The biggest complaint was that dental care is unaffordable — but Texans also complained about the cost of prescriptions and medical tests, even primary care.
As you might expect, people without insurance reported more problems paying for any of these services, but the big surprise of the survey was that people who have insurance also reported difficulties: 23 percent of them said they had trouble paying a medical bill.
Vivian Ho is a healthcare economist at Rice. She also helped analyze the survey.
Ho says all across the country, employers are forcing workers to pay a larger share of their insurance premiums, and also raising co-pays and deductibles.

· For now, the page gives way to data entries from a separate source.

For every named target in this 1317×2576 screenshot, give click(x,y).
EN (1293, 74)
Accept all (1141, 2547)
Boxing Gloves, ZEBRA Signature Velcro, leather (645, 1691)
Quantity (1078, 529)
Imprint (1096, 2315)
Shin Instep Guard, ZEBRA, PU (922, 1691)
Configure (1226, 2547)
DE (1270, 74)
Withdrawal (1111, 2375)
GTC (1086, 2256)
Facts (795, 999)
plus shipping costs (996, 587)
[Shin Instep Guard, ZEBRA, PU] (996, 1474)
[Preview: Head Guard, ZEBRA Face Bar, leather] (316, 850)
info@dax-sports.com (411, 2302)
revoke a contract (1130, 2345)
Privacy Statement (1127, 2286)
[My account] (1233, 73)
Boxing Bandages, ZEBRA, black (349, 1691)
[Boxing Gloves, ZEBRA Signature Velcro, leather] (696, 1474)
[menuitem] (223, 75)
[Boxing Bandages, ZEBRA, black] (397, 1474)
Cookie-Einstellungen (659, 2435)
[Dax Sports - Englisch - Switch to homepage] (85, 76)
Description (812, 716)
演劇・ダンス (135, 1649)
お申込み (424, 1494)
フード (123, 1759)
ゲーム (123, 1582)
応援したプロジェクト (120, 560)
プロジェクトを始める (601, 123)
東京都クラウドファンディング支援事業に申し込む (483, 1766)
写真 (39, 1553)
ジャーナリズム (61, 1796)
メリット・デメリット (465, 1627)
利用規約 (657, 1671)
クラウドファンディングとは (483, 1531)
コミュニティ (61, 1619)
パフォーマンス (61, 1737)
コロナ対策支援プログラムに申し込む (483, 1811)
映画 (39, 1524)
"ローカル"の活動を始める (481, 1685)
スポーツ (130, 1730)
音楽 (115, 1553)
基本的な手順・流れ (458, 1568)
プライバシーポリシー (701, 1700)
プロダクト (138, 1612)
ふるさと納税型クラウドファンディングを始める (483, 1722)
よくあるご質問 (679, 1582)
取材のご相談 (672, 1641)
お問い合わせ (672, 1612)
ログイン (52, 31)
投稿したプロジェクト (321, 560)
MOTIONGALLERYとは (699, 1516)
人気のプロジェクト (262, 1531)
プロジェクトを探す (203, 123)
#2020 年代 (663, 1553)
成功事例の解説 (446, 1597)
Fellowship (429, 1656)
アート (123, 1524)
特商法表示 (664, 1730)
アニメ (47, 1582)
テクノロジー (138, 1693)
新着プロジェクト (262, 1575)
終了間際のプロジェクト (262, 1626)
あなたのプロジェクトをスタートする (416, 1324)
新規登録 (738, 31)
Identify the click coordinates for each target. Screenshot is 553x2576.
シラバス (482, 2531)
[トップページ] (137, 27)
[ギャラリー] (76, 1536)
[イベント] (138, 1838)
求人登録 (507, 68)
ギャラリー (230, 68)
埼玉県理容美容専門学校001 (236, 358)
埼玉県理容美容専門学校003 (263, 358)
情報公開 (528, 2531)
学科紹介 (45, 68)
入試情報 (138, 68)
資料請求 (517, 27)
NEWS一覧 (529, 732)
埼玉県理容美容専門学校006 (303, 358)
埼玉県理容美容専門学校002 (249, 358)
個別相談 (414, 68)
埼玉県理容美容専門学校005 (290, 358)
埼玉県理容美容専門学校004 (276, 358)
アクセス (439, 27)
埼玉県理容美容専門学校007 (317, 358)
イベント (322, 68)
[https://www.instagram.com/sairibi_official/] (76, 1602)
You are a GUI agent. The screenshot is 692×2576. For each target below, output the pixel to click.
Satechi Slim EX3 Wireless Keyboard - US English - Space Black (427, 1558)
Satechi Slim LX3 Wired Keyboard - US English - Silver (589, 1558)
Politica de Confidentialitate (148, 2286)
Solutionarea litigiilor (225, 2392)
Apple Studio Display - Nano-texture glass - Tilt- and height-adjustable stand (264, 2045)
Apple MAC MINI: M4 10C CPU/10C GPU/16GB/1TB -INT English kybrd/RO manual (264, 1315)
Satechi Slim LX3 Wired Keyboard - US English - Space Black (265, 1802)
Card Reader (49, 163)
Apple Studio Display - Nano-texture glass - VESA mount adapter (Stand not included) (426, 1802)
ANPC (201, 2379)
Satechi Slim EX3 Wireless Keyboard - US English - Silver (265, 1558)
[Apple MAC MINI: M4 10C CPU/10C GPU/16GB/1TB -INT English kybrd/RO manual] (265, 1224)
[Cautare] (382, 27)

“What I try to think about as an economist is: I just don’t understand why more workers aren’t complaining, publicly or to their human resource departments, about these high levels of premiums.”
The Texas survey is part of a larger survey that will span 50 states and take place every three months.
Vivian Ho says she’s looking forward to the results of the March survey.
Presumably, attitudes will change, as more Texans purchase new health coverage through the Obamacare marketplace.
“We are spending, really, billions of dollars on subsidies for people to purchase health insurance. So it’s important to us to see: do these subsidies actually get more Texans covered with health insurance. Because they may not. If they do, then it’s terrific, and we have to look what’s the bang for the buck.”
But while those subsidies will help some Texans, it’s not clear if satisfaction levels will improve in future surveys.
That’s because Texas, along with half the states, did not expand Medicaid to poor adults, so many Texans will remain uninsured.